Ou seja, é tudo um forte lobby.
Parabéns ao magistrado pela iniciativa do debate.
9/06/2009 14:21Antonio Barça (Advogado Sócio de Escritório - Civil)Eles os juízes, os banqueiros e os legisladores...
Excelente artigo. Ilumina e renova a alma de advogado, vindo de um douto magistrado desejando revelar que sua classe não é neutra: "Neutro é conservação", ou seja, uma posição ideológica.
O STJ, na verdade, anda na linha dos representantes políticos que esfaquearam a Constituição Federal, quando retiraram o parágrafo terceiro do art. 192, por ocasião da EC n.40.
Ou seja, é tudo um forte lobby.
Parabéns ao magistrado pela iniciativa do debate.
9/06/2009 12:09Sérigo (Assessor Técnico)Mera Divagação - É possível revisar o contrato.
Nenhuma das súmulas impede que contratos bancários sejam revistos, apenas atenuam o famigerado ativismo judicial de alguns julgadores que, por exemplo, alteram um contrato inteiro quando o pedido se limita a questionar juros e capitalização.
Se fosse autorizada a revisão de ofício, a critério do julgador, a defesa do banco (que também tem direito ao contraditório)teria que antever a sentença para contestar!
Ademais, a súmula prestigia os princípios dispositivo e da congruência, evitando ainda decisões que surpreendam as partes.
Por fim, é teimosia insistir na aplicação da lei USURA e limitação de juros a 12% em contratos bancários.
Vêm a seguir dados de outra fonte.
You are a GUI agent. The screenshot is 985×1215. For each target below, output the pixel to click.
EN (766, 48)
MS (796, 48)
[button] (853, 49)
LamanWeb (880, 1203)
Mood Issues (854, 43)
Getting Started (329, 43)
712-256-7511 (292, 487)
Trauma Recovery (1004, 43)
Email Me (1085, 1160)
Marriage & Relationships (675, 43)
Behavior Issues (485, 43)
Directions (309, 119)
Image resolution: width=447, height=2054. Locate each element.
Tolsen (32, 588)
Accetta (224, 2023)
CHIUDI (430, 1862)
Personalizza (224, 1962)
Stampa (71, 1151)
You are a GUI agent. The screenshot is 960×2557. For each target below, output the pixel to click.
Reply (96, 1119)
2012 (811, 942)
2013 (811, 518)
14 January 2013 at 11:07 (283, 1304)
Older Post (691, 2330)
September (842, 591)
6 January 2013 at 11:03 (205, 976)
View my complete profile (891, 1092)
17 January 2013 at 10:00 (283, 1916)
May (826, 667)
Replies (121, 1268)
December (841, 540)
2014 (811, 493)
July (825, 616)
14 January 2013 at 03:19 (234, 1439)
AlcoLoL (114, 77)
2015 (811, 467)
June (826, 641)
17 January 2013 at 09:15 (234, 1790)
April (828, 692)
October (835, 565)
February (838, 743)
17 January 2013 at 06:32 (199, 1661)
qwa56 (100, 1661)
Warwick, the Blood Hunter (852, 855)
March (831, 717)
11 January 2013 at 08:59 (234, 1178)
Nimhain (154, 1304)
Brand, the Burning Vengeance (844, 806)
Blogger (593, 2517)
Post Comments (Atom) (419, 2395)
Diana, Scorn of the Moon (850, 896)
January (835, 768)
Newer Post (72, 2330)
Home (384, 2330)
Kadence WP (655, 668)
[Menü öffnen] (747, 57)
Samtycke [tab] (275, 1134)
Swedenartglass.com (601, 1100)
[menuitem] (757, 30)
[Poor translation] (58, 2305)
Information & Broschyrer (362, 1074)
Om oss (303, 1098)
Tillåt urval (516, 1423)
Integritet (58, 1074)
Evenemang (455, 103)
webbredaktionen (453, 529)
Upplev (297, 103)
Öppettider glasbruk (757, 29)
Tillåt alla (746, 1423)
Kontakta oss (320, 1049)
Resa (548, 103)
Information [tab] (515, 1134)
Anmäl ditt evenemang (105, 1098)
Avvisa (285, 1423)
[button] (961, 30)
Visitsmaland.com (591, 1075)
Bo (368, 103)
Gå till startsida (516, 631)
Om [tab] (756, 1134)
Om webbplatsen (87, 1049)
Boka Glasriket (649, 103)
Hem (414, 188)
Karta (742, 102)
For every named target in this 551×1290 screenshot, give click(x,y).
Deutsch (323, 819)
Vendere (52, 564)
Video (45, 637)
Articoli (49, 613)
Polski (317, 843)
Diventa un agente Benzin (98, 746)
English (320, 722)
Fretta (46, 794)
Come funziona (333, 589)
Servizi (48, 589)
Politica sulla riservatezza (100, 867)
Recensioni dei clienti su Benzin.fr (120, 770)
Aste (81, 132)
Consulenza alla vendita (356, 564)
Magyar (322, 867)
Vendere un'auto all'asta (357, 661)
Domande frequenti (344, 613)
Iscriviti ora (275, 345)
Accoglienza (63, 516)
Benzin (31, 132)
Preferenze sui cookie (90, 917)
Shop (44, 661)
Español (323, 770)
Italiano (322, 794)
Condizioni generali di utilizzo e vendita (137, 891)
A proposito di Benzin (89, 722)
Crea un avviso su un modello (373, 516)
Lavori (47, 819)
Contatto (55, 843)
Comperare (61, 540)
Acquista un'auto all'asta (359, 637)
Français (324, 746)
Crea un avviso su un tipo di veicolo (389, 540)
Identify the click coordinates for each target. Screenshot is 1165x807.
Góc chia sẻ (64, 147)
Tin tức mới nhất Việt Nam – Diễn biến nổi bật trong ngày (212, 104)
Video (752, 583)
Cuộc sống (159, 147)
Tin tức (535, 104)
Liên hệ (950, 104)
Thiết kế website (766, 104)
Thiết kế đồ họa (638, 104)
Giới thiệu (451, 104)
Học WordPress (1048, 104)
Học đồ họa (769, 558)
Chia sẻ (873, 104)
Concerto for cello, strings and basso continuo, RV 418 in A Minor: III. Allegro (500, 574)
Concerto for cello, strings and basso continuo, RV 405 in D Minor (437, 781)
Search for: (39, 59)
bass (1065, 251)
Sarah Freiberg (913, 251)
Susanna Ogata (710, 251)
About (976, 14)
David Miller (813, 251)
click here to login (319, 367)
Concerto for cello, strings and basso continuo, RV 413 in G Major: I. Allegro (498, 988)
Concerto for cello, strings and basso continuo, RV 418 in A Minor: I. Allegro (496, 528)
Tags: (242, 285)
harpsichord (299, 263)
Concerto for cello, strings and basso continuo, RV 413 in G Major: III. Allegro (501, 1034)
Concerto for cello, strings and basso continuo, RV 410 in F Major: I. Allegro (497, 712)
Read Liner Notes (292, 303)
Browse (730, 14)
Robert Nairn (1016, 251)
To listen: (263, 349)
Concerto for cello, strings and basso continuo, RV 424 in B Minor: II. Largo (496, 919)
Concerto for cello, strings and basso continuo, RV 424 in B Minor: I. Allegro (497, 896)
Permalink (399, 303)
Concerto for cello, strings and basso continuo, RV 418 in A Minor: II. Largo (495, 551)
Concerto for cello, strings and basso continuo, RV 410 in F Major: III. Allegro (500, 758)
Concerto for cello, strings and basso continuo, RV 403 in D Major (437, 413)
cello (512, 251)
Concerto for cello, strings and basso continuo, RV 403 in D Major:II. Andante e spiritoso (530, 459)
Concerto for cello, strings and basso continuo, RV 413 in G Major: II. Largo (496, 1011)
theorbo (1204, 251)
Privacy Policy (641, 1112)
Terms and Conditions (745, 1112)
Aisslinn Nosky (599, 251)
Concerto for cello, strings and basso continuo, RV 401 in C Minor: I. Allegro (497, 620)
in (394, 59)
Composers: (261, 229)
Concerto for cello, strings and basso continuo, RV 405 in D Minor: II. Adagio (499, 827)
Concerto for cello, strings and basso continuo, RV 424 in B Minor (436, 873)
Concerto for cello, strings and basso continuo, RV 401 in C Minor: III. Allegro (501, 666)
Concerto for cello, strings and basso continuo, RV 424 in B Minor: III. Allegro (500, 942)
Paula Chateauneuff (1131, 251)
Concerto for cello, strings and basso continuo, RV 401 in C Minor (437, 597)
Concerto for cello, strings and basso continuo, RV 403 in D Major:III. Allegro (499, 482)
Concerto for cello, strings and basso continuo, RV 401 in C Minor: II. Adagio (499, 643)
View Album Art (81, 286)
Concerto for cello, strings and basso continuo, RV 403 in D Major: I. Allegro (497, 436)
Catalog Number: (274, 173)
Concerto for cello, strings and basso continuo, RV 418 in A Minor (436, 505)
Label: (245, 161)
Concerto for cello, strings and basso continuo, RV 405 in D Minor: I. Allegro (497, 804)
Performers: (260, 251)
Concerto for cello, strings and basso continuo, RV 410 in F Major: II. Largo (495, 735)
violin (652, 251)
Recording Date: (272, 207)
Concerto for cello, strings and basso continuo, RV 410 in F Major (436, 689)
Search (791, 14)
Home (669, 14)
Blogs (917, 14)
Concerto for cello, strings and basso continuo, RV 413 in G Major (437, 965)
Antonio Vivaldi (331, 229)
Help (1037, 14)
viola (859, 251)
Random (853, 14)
Há muito as instituições financeiras são regidas pelas disposições da lei 4595 de 64, norma especial em relação ao Código Civil e ao antigo decreto.
Insistir em teses ultrapassadas sobre limitação dos juros (como faz o artigo ao falar em selic etc) em nada contribui para alterar o panorama da jurisprudência do STJ.
É preciso inovar, e não tentar ressuscitar antigas teses, que hoje são meras divagações.
9/06/2009 09:41Carmen Patrícia C. Nogueira (Advogado Autônomo)Parabéns
Parabenizo o magistrado pelo opotuno artigo.
Vale lembrar, também, a função social do contrato.
Lamentavelmente inúmeras empresas, principalmente micro e pequenas, responsáveis pelo maior número de empregos em nosso país, têm quebrado em decorrência da asfixia dos famigerados contratos bancários.
No contrato deve prevalecer a função social acima do interesse individual do capitalismo predador.
Os bancos devem servir à atividade produtiva da nação, e não para estrangulamento de toda a atividade produtiva.
Nós, advogados, lutamos para salvar empresas das garras de alguns contratos nocivos e seus nefastos efeitos.
Dependemos da sensibilidade de bons julgadores, que veêm o Direito como instrumento de Justiça social.
9/06/2009 09:22Jose Roberto Pimenta (Advogado Assalariado - Empresarial)Brasil o Pais dos Banqueiros
Agora está sacramentado!
É a institucionalização dos bancos pelo judiciário.
Lá se foi nossa última esperança de coibir os abusos das instituições financeiras.
Como se não bastasse sermos o país dos impostos, agora somos o país dos banqueiros!
Nos resta a indignação.
9/06/2009 08:34Vera (Advogado Assalariado)Artigo infeliz
Lamentável o artigo, que revela o desconhecimento das leis e princípios de direito pelo seu autor. Pior ainda é verificar que foi redigido por um magistrado.